Thanks for your interest in contributing to ZeroClaw! This guide will help you get started.

Development Setup

# Clone the repo
git clone https://github.com/theonlyhennygod/zeroclaw.git
cd zeroclaw

# Enable the pre-push hook (runs fmt, clippy, tests before every push)
git config core.hooksPath .githooks

# Build
cargo build

# Run tests (all must pass)
cargo test

# Format & lint (must pass before PR)
cargo fmt && cargo clippy -- -D warnings

# Release build (~3.4MB)
cargo build --release

Pre-push hook

The repo includes a pre-push hook in .githooks/ that enforces cargo fmt --check, cargo clippy -- -D warnings, and cargo test before every push. Enable it with git config core.hooksPath .githooks.

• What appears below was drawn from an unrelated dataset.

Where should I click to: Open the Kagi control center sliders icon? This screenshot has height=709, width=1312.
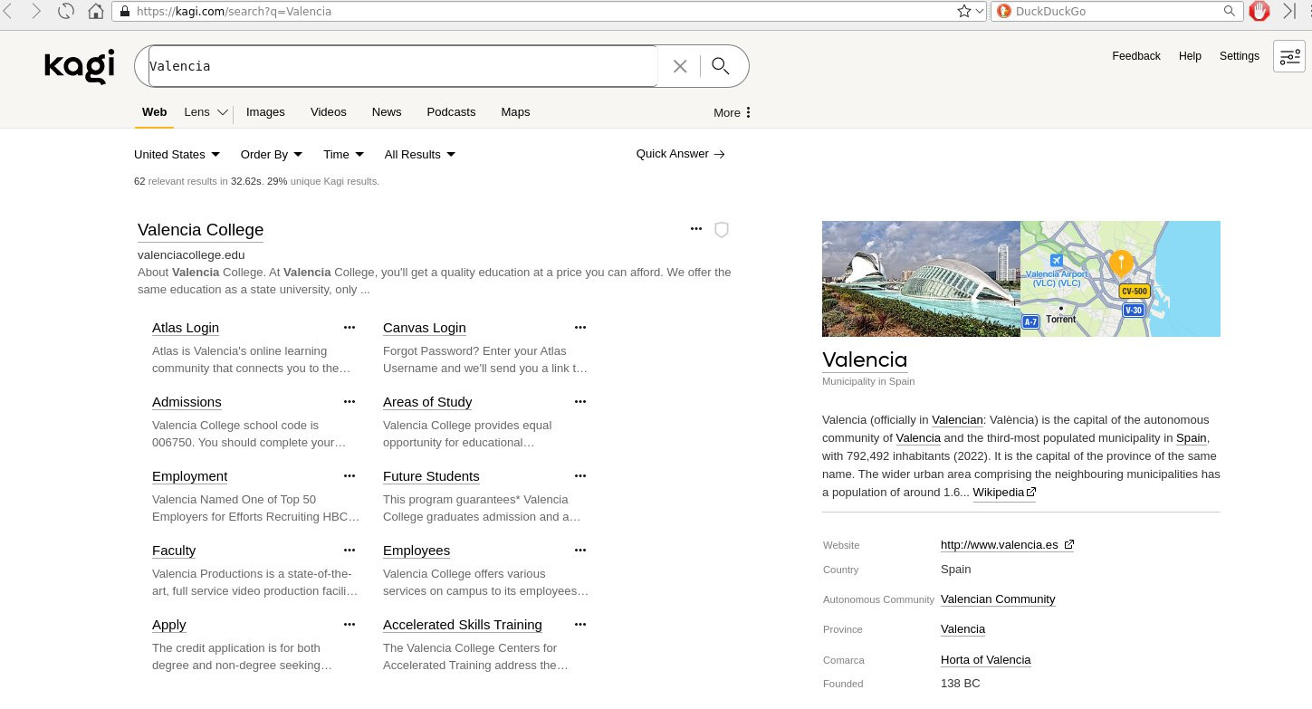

To skip it during rapid iteration:

git push --no-verify

Note: CI runs the same checks, so skipped hooks will be caught on the PR.

High-Volume Collaboration Rules

When PR traffic is high (especially with AI-assisted contributions), these rules keep quality and throughput stable:

One concern per PR: avoid mixing refactor + feature + infra in one change.
Small PRs first: prefer PR size XS/S/M; split large work into stacked PRs.
Template is mandatory: complete every section in .github/pull_request_template.md.
Explicit rollback: every PR must include a fast rollback path.
Security-first review: changes in src/security/, runtime, and CI need stricter validation.

Full maintainer workflow: docs/pr-workflow.md.

Agent Collaboration Guidance

Agent-assisted contributions are welcome and treated as first-class contributions.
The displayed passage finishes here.